**Task prompt:** Transcribe, word for word and without additions, each line below from the one containing "Screen dimensions: 1568x577" through the one containing "Click the X Remove icon next to Add", both ends included.

**Supplied material:**
───
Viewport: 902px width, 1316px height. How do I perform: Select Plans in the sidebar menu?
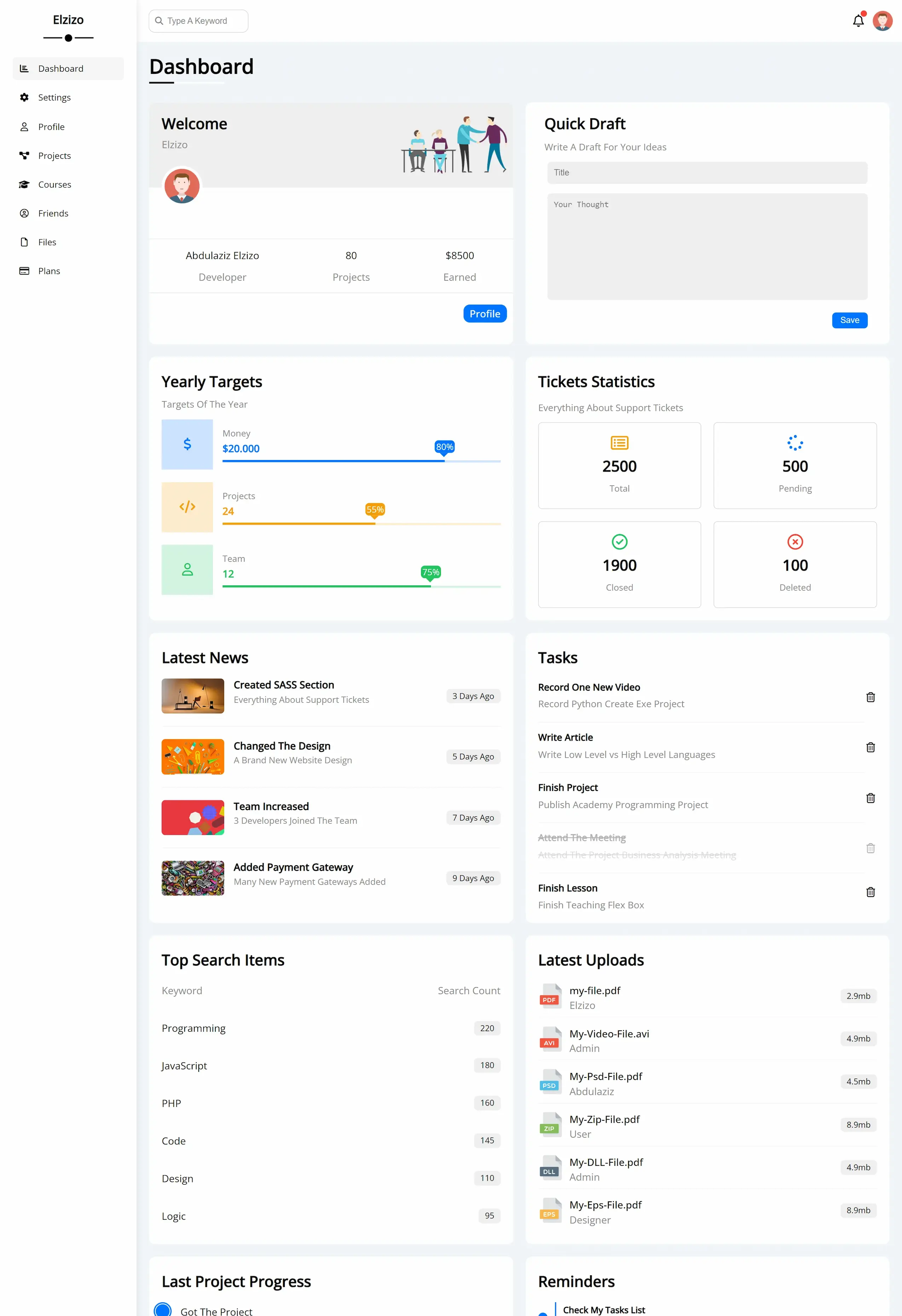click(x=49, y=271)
───
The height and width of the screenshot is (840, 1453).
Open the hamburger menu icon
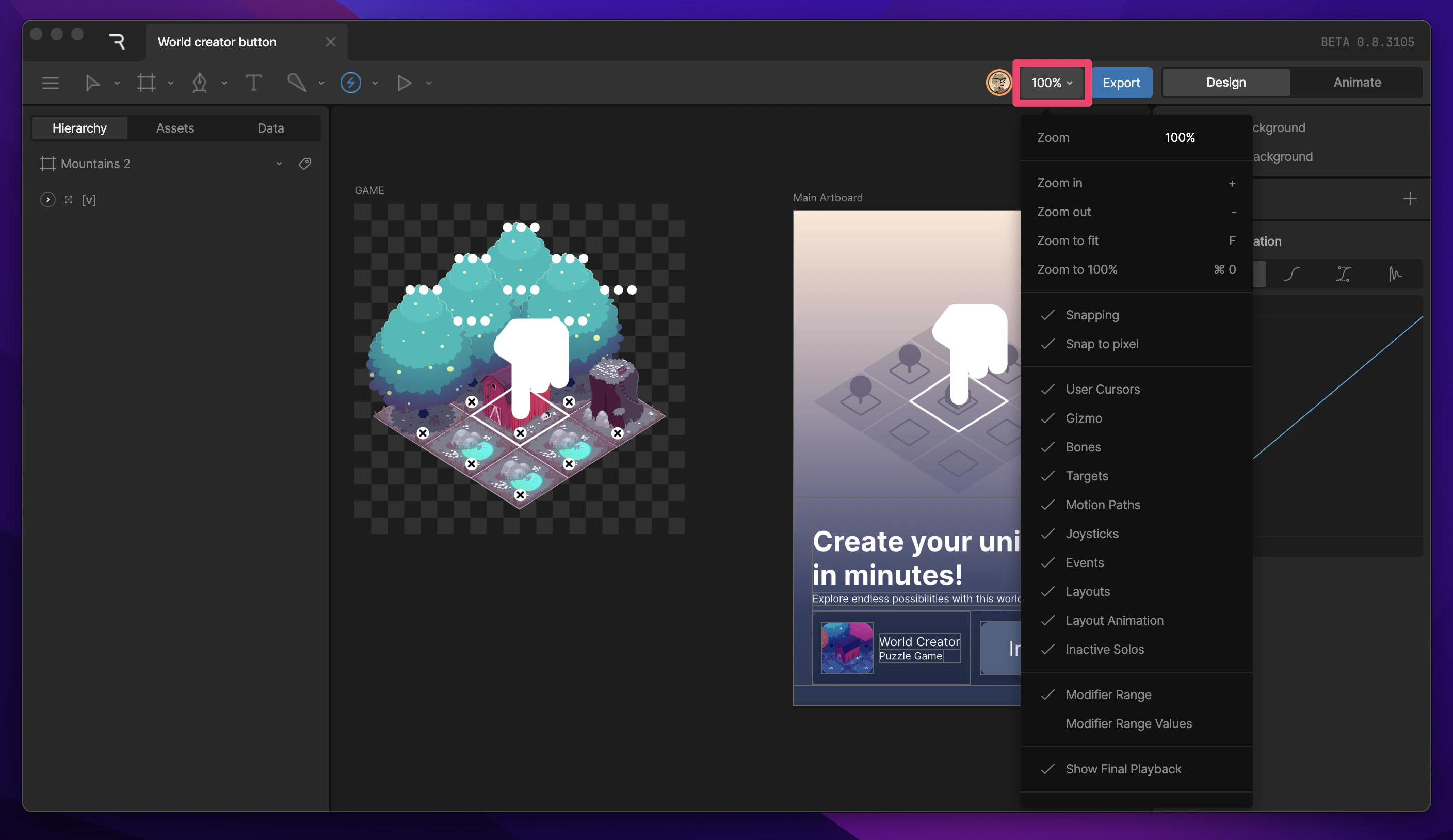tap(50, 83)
───
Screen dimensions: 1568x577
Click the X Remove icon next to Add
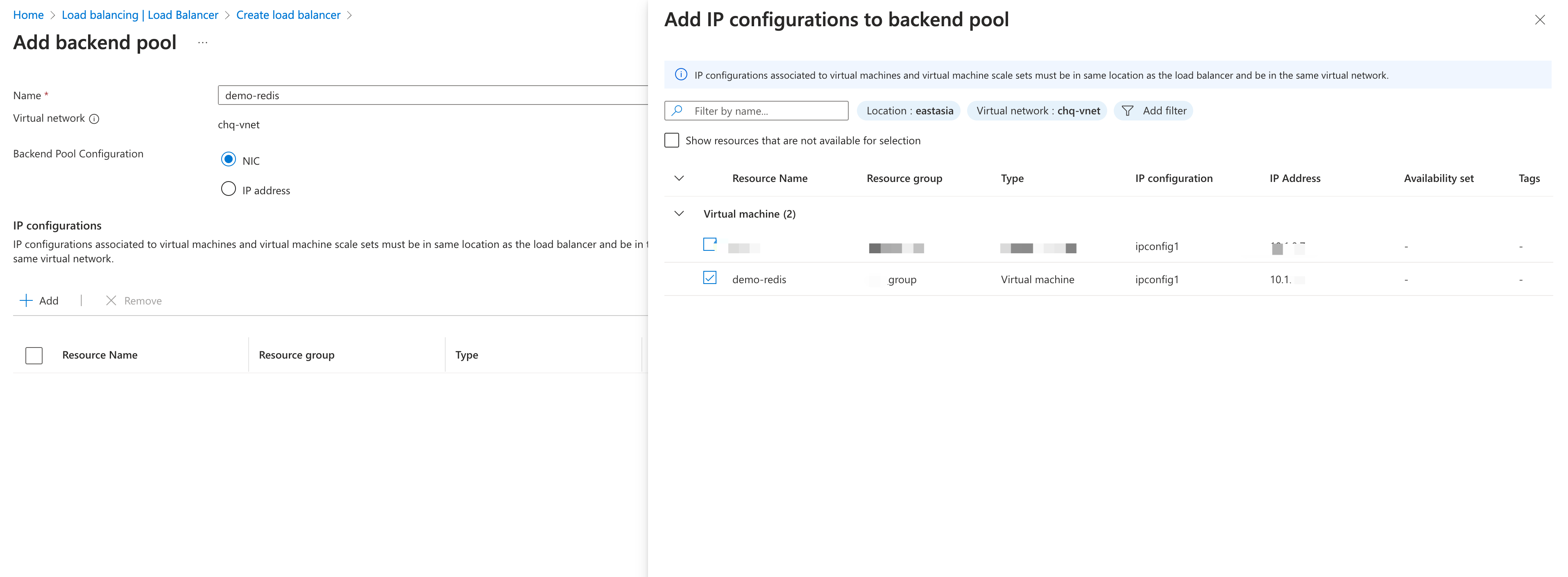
───
**Result of the task:**
Screen dimensions: 1568x577
Click the X Remove icon next to Add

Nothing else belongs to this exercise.